• 13/03/2019 01:00

‘El respeto al derecho ajeno...'

Sin mucho esfuerzo cualquiera encuentra méritos y justificación en estos dos eventos de naturaleza contradictoria

En nuestro país es tradición celebrar los carnavales con desenfreno, o por lo menos, con un comportamiento de los ciudadanos diferente al resto del año. No obstante, en la última década ha ido creciendo la costumbre de realizar campamentos religiosos en diferentes puntos del país de manera concurrente con las fiestas del rey Momo, para que frente a las tentaciones y las flaquezas de la carne durante el carnaval, los ciudadanos tengan una opción de practicar la templanza mediante el retiro y la oración, en preparación para la Cuaresma y en anticipo al tiempo de Pascua.

Sin mucho esfuerzo cualquiera encuentra méritos y justificación en estos dos eventos de naturaleza contradictoria. Por un lado, los ciudadanos del país tenemos derecho a la diversión y por ello, aunque sea por corto tiempo, es entendible que algunos aprovechen los carnavales para dar rienda suelta a sus deseos y bajar los niveles de tensión, frustración y preocupación en sus vidas. Por otro lado, nadie puede debatir los beneficios de las actividades espirituales para el individuo y la sociedad, más aún aquellas que promueven la paz, la tranquilidad y el sosiego, sin importar la denominación religiosa o el método que se utilice.

Sin embargo, cuando coinciden y se mezclan en un mismo lugar las fiestas de carnaval y los campamentos espirituales, pecan las dos de no ejercer la más elemental consideración hacia quienes por decisión propia no participan del jolgorio o la expiación, y castigan a quienes prefieren descansar y disfrutar la naturaleza, con familia y amigos, dedicados a la lectura, la buena música y la sana tertulia.

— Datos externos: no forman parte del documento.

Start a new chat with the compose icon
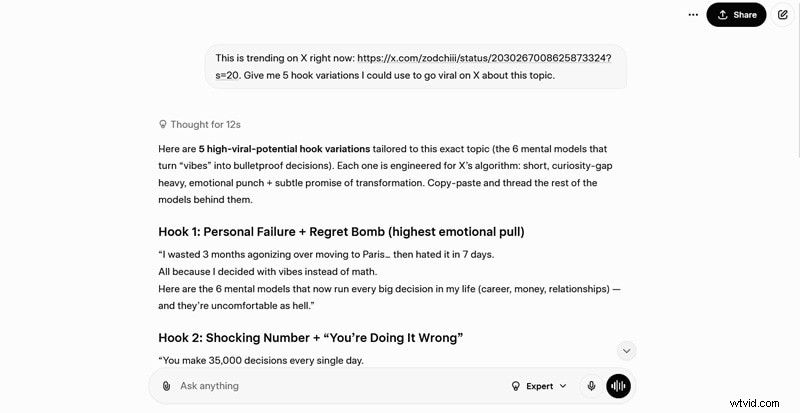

El Valle de Antón es un buen ejemplo, una comunidad placentera y serena donde paso mi tiempo de ocio. El ruido exagerado de los sitios de diversión y que copian los carnavales de Azuero con mojadera, cierres de vías, comparsas, reinas y bailes hasta las cuatro de la mañana, es igual al que se escucha dos horas después, a las seis de la mañana, con dianas, himnos y alabanzas al Señor, tal vez aplicando aquello de que ‘ojo por ojo, diente por diente'.

No sé si ambas actividades tratan de aumentar la asistencia y la rentabilidad de sus eventos irradiando decibeles más allá de la capacidad humana de aguantarlos, o si buscan, al buen imaginario del pintor Goya, que ‘la letra con sangre entre', aunque en estos casos en vez de ‘letra' se trate del ‘espíritu', de carnaval o de Dios, y en vez de ‘sangre' se trate de ‘ruido'.

En el sitio que nos ocupa, el ruido inaguantable de las cantinas y los jardines a varios kilómetros a la redonda, uno incluso se llama ‘La Paz', cada vez que se celebra un santo patrono o cualquier otra actividad no tan santa, sucede con la autorización de las autoridades y con el silencio y la sagrada paciencia de la comunidad que tiene que aguantarse el imperio y el abuso del alcohol, el irrespeto físico y verbal hacia las mujeres que transitan por las calles, la participación cada vez más creciente de menores en estas y otras actividades delincuenciales, y en resumen, el deterioro de la calidad de vida y la sana convivencia de un sitio como El Valle.

Es lamentable, y también imperdonable, que en actividades específicas en cualquier parte de nuestra geografía, sean de fiesta o de oración, sus promotores no respeten la tranquilidad de terceros y olviden que ‘el respeto al derecho ajeno es la paz'.